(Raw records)
********************

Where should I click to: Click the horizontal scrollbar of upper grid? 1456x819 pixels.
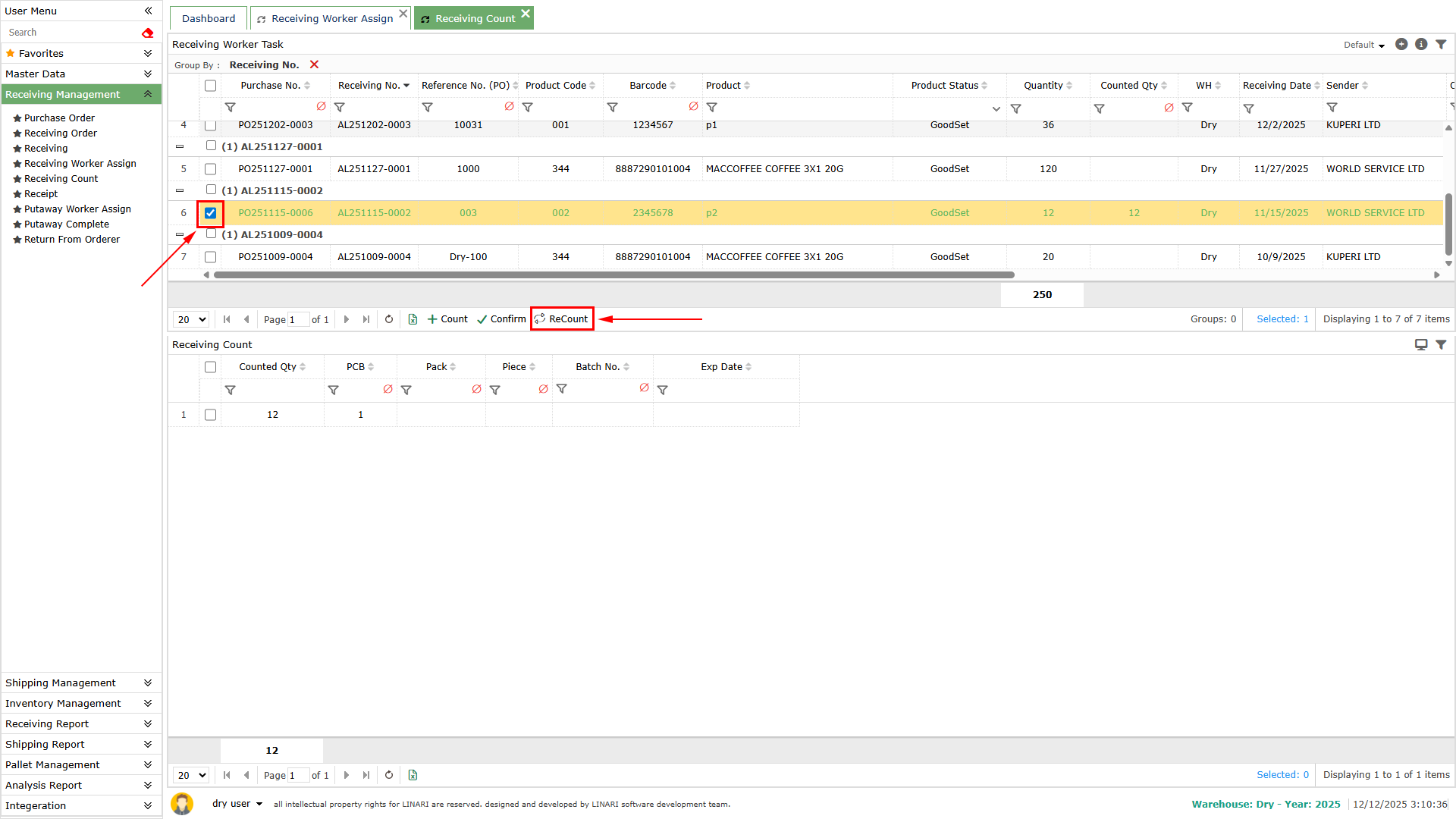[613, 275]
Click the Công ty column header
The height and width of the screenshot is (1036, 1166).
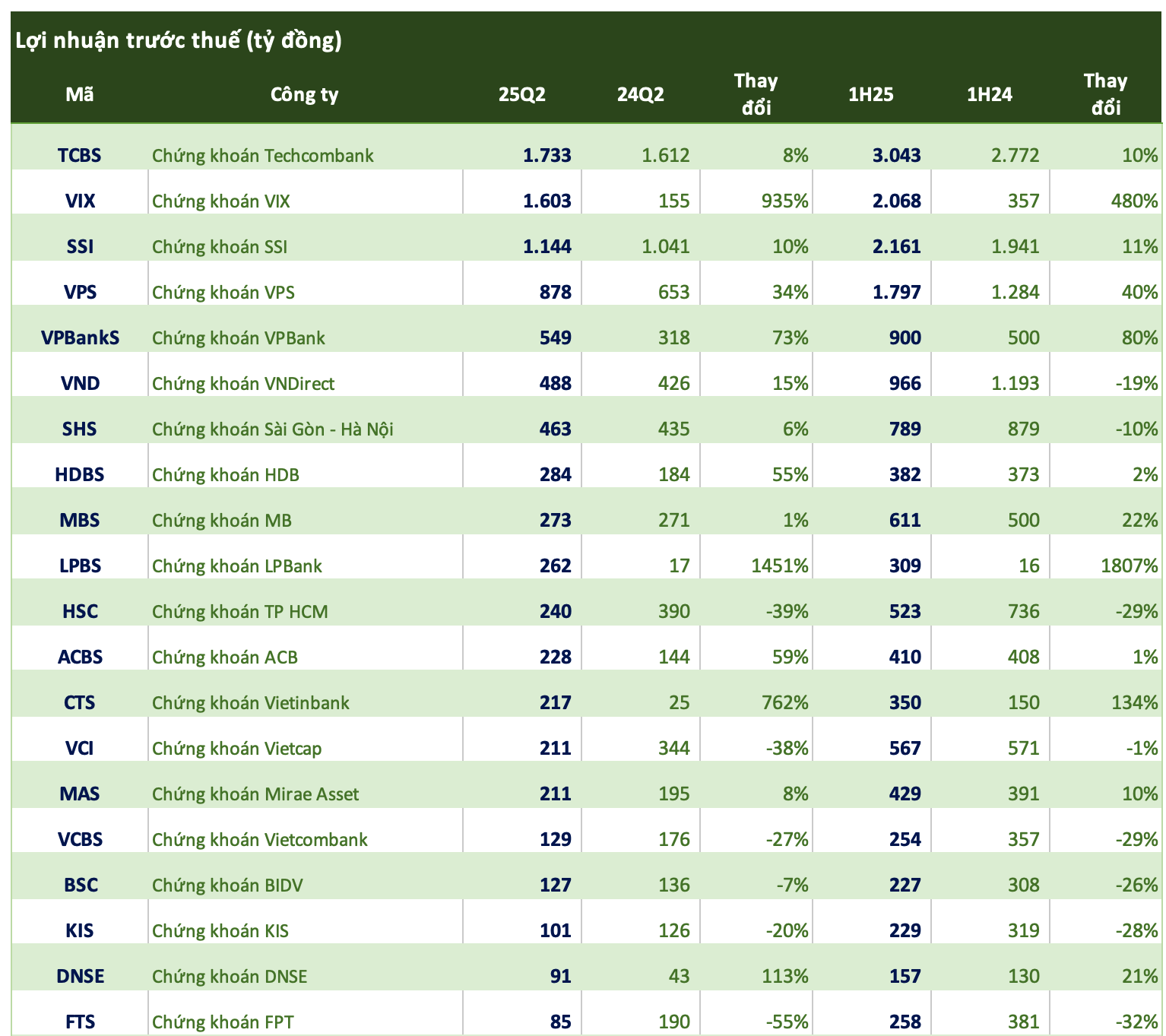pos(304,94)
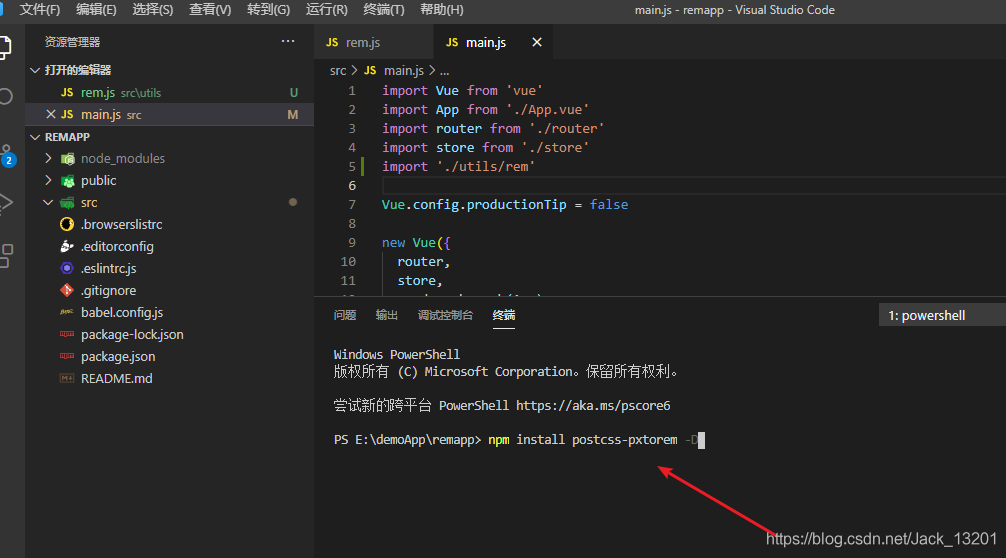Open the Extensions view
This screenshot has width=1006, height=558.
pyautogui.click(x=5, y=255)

********************

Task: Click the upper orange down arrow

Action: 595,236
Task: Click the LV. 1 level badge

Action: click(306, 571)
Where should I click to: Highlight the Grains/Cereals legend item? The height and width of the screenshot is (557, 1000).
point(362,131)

********************

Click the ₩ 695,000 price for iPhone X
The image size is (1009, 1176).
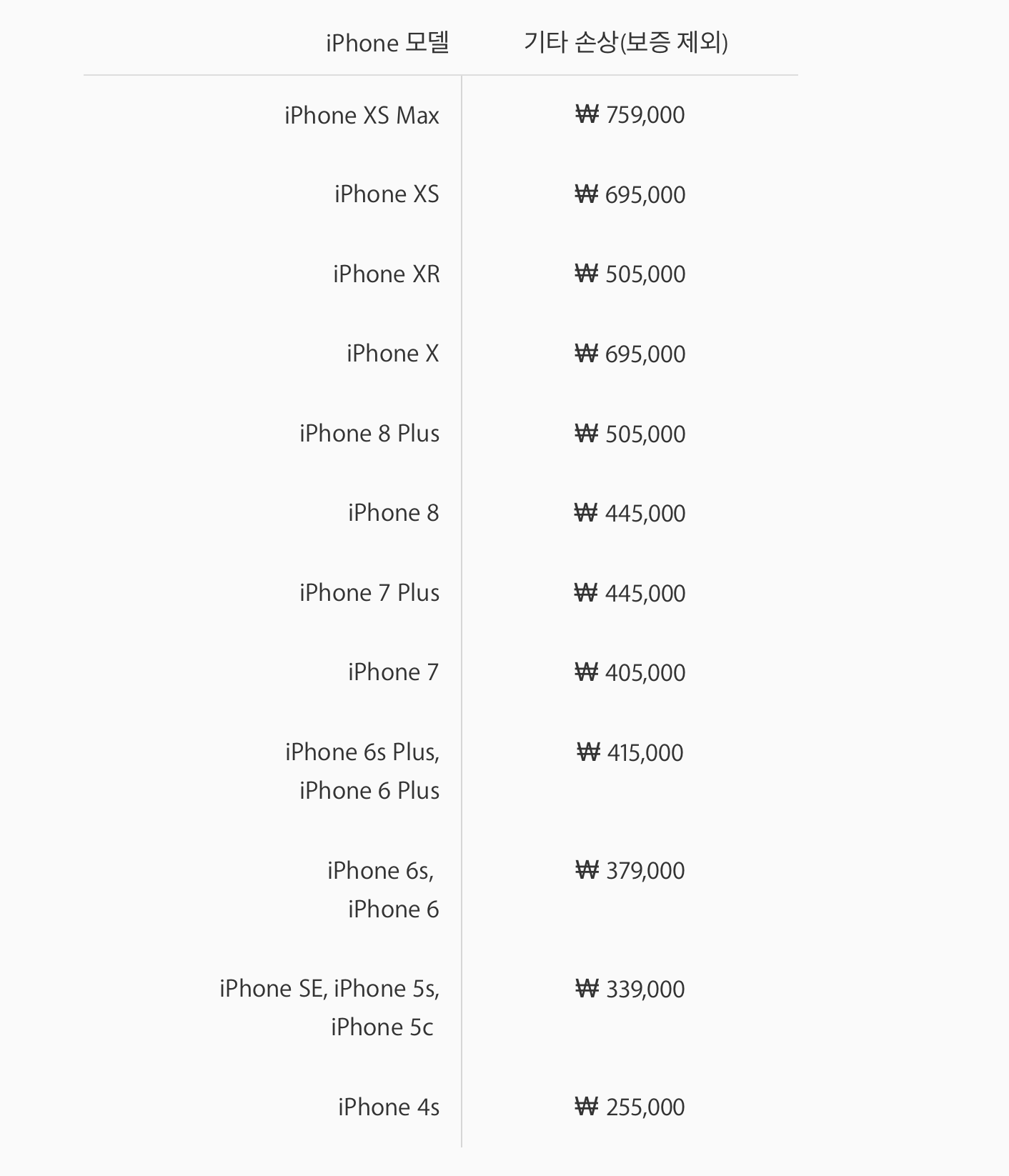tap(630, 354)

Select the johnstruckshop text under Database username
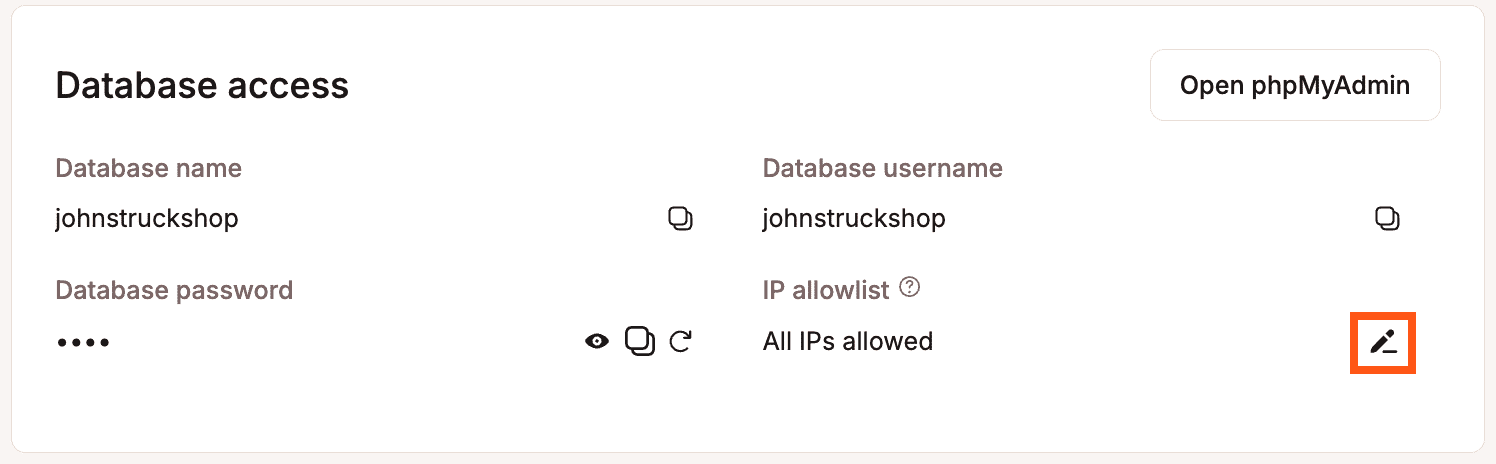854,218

********************

PROBLEM DETAILS
Collect every line in the entries above that contains the word "Task", and copy each of those lines in full.

OUTPUT BELOW
Task: Click the upper orange down arrow
Task: Click the LV. 1 level badge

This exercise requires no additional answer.